→ Exercise requirements: Copy the part of the essay on marrying young starting with "Married People Can" and going on through "you delayed marriage.", word for word.

→ Document text:
We often hear that we ought to delay marriage. We are told to pursue education, a career, and only then marry. I disagree. I would suggest that it is a good thing to marry young, even before your have finished your educational or vocational goals. Here are four reasons why.
Married People Tend to Be More Successful
“Marriage has a transformative effect on adult behavior, emotional health, and financial well-being—particularly for men,” writes W. Bradford Wilcox.
When you marry, you tend to be more responsible, you become a better person. And this ends up being you more successful. Wilcox writes, “On average, young married men, aged 28-30, make $15,900 more than their single peers, and married men aged 44-46 make $18,800 more than their single peers.”
Married People Can Support Each Other
But financial well-being is not the only benefit. You have a partner, a friend, someone who can support you emotionally.
Married couples have someone they can rely on. Good friends are hard to find, and even a good friend may disappear on you when he or she gets a new job or the like.
They support you (and you support them) through family loss, emotional turmoil, and whatever else comes your way.
Life Is Short
You may live until you are 80. You may only live until you are 60. Who knows.
You can spend your life living in a flat with friends, playing games, and just making it by. You can spend your life working 80+ hours a week to gain money.
But leaving marriage until later in life will come back to bite you. It’s not like you can recover those 20 years in which you delayed marriage.
It’s also not like you cannot pursue excellence in a career and be married. Those things are not mutually exclusive.
Money, Prestige, and Power Are Unfulfilling
Pursuing a career, money, and prestige are unfulfilling. The moment your health gives way, who cares that you are important to your field? Will anyone visit you in the hospital?
The pursuit of a career at the expense of a family causes regret and loneliness. The problem seems particularly acute for women who delay having families. One woman reported, “I anticipate a lonely existence, without children and grandchildren.”
I am sure other women will be satisfied without children. But if you buy into the idea that you should pursue a career and delay your family, then you may end up disappointed. And there is no going back.
In the end of the day, consider what’s most important. Is it fame? Success? Or is it love and family.
Boethius (480-524) once wrote:
For if you think that fame can lengthen life
By mortal famousness immortalized,
That day will come that takes your fame as well,
And there a second death awaits for you. – TCoP, 2.7
The pursuit of fame in this life only leads to a second death when that prestige fades.
Consider marrying young, pursuing a family, and I don’t think you will disappointed. I am sure you will have difficult days, and I am sure that marriage will give you new troubles to deal with. But I am equally sure that it is better for you to marry in most situations.

→ Stored data:
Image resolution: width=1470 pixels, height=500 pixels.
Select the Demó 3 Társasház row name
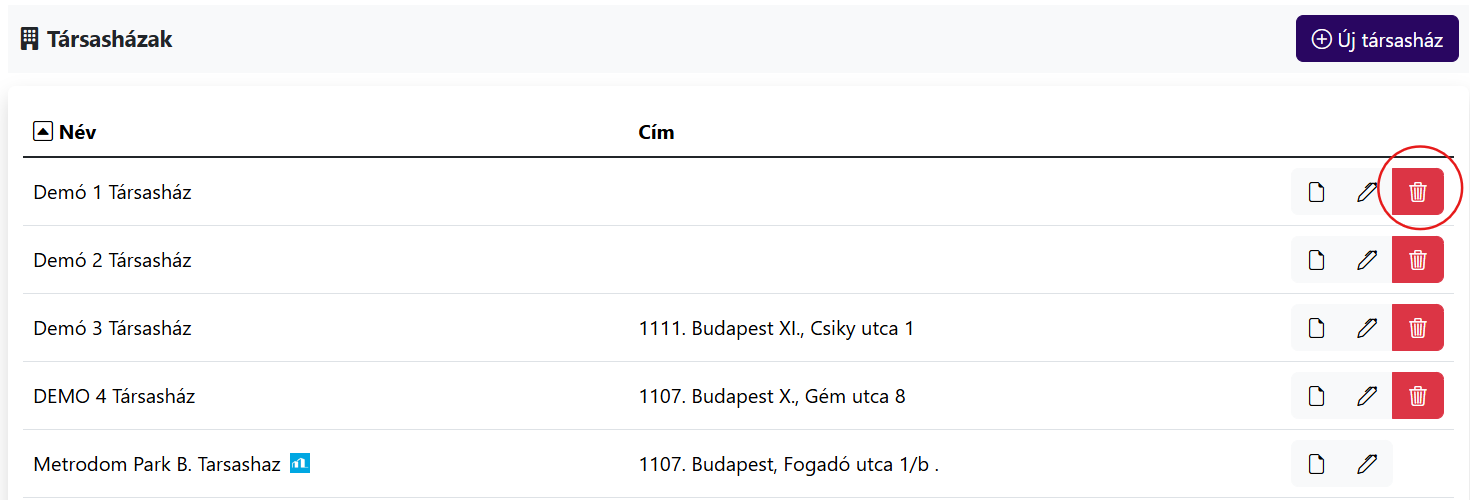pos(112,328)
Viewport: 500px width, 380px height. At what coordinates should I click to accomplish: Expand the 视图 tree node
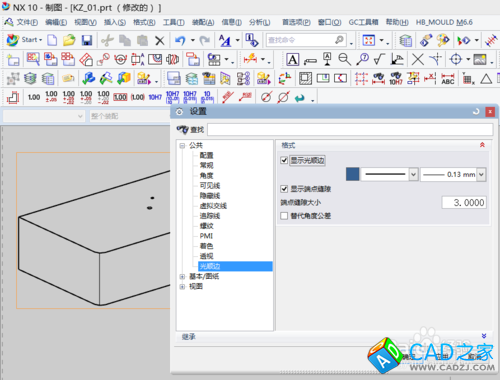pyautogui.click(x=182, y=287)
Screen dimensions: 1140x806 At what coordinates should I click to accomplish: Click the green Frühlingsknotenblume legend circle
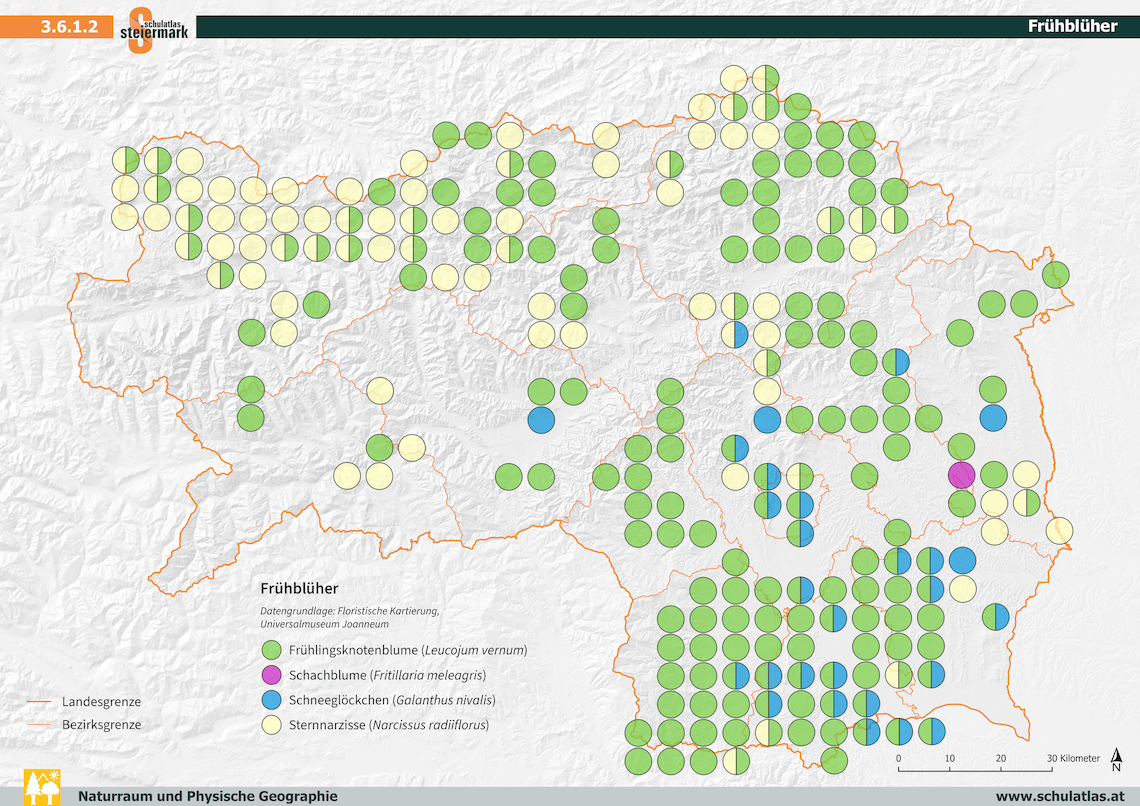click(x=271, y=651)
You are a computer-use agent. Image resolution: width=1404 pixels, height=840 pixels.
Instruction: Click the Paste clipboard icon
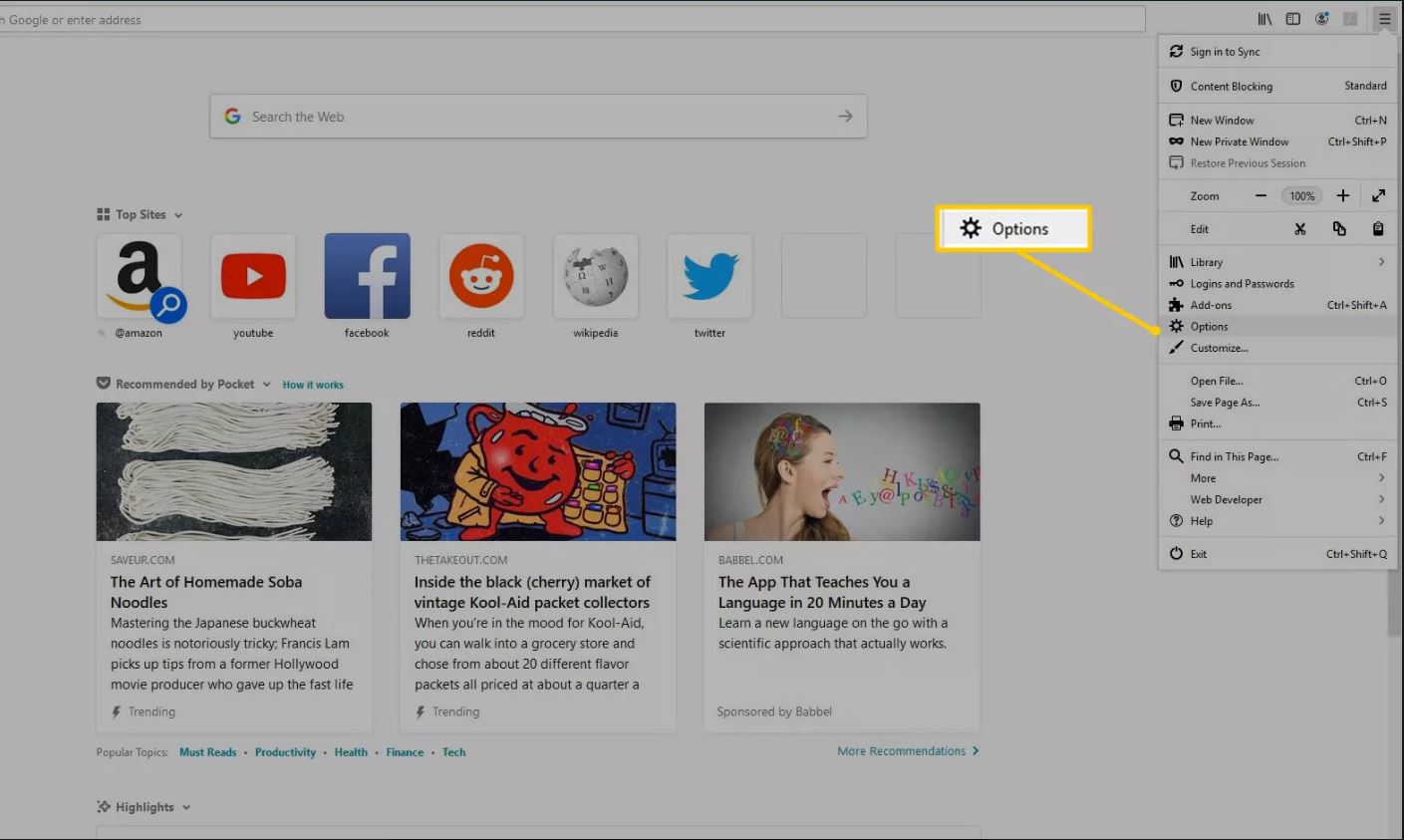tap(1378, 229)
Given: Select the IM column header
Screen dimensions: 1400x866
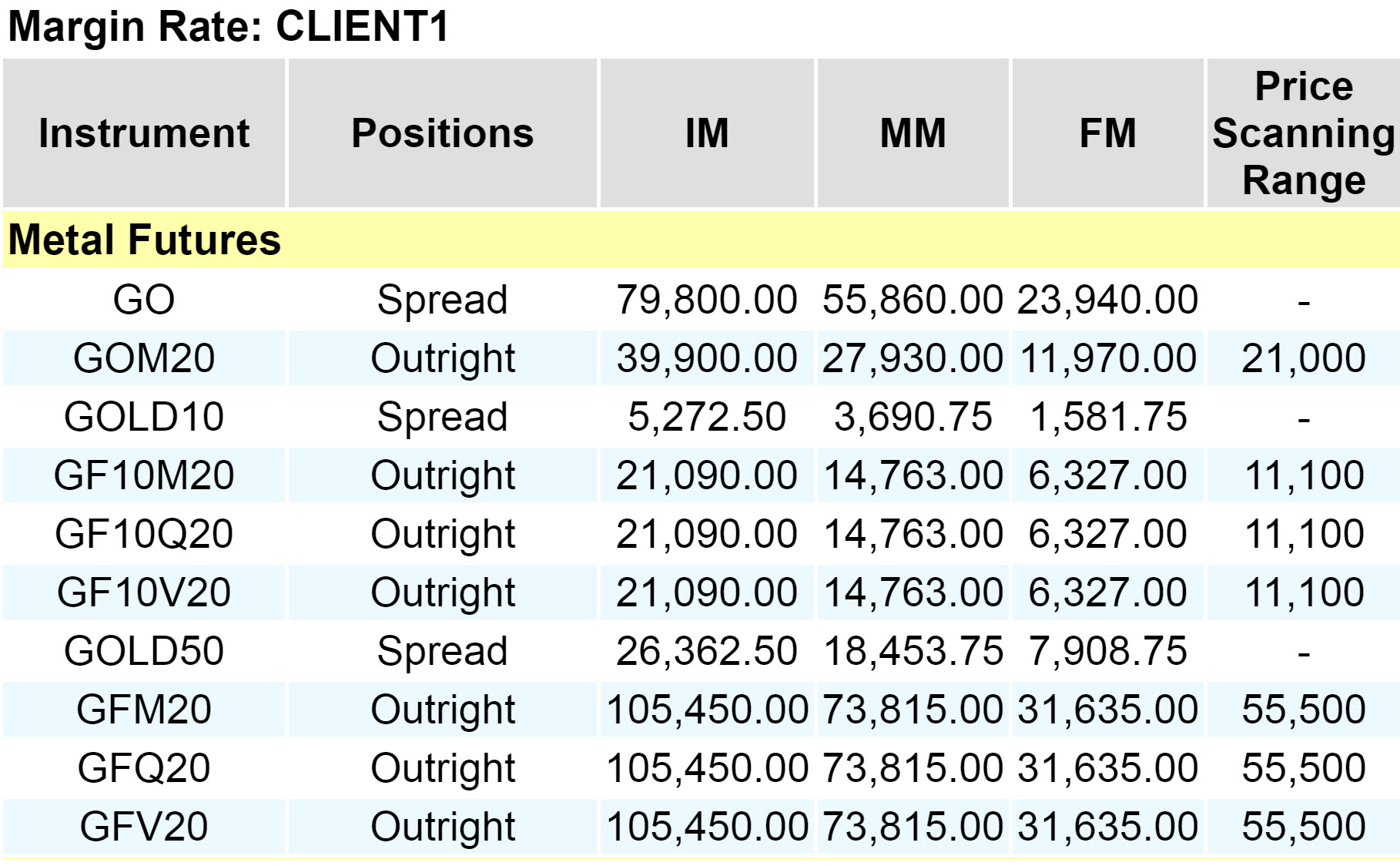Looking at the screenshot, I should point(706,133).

...

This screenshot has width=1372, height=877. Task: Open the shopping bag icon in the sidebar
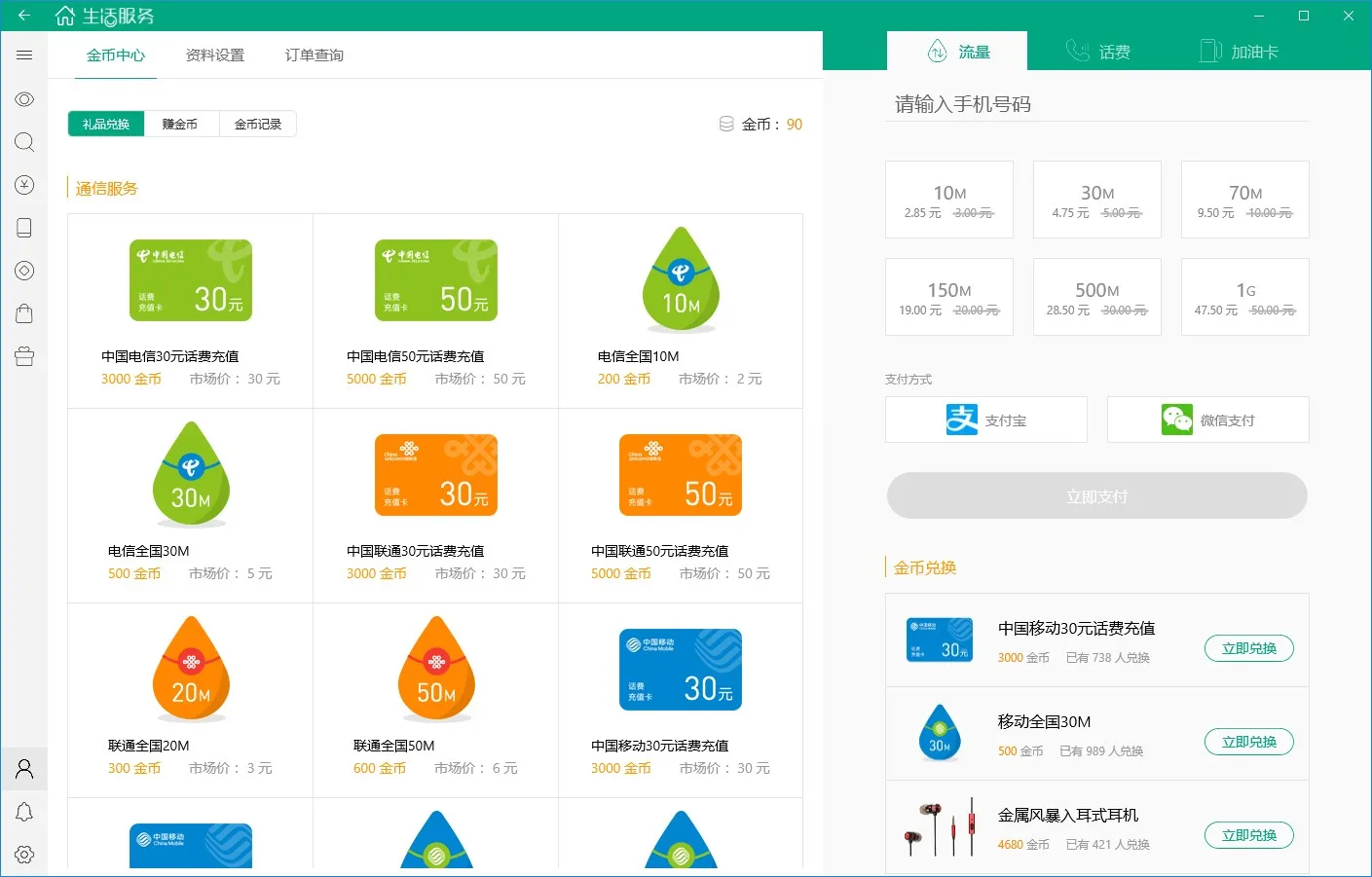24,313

--

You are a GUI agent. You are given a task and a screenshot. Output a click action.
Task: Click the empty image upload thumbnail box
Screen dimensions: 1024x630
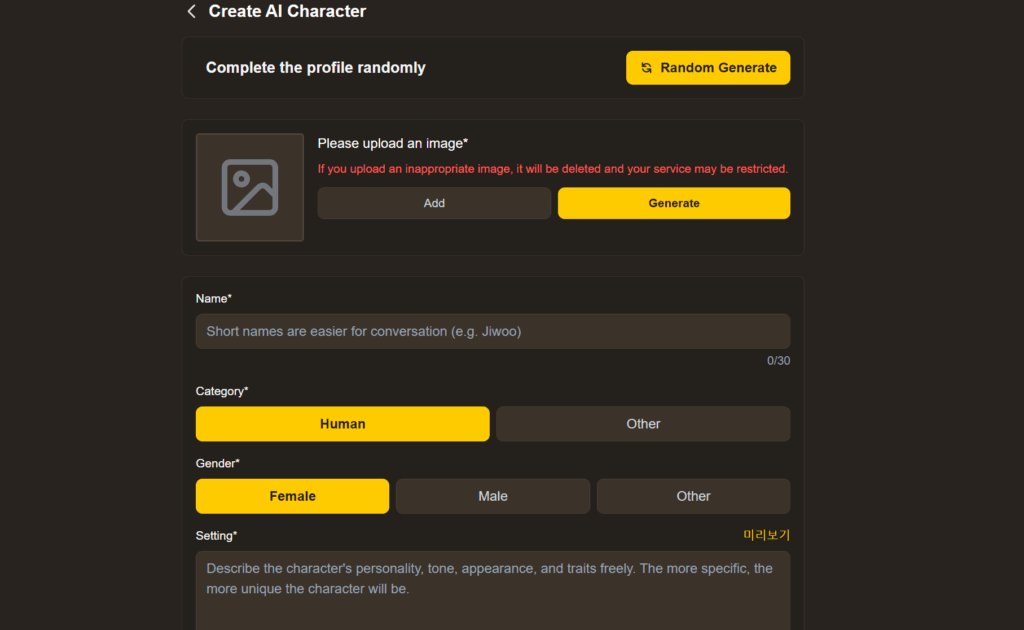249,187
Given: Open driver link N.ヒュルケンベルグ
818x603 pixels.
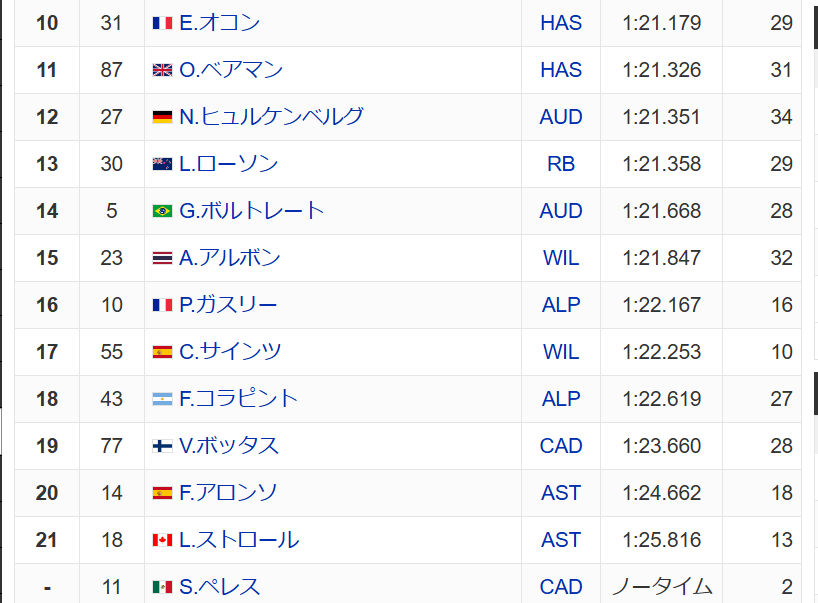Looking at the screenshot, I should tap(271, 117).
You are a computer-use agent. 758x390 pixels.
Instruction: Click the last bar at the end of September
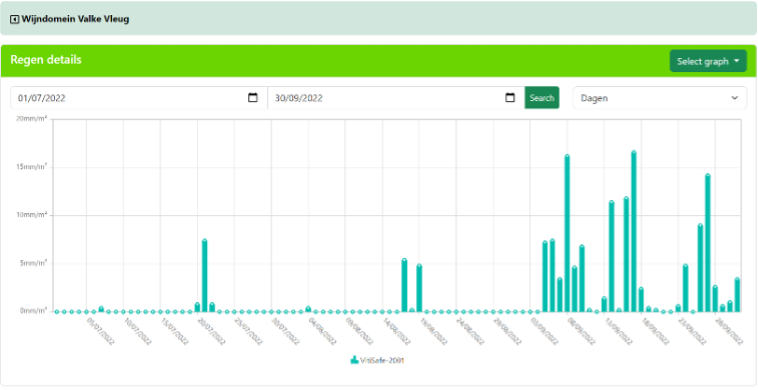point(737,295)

→ Answer to the exercise:
Married People Can Support Each Other
But financial well-being is not the only benefit. You have a partner, a friend, someone who can support you emotionally.
Married couples have someone they can rely on. Good friends are hard to find, and even a good friend may disappear on you when he or she gets a new job or the like.
They support you (and you support them) through family loss, emotional turmoil, and whatever else comes your way.
Life Is Short
You may live until you are 80. You may only live until you are 60. Who knows.
You can spend your life living in a flat with friends, playing games, and just making it by. You can spend your life working 80+ hours a week to gain money.
But leaving marriage until later in life will come back to bite you. It’s not like you can recover those 20 years in which you delayed marriage.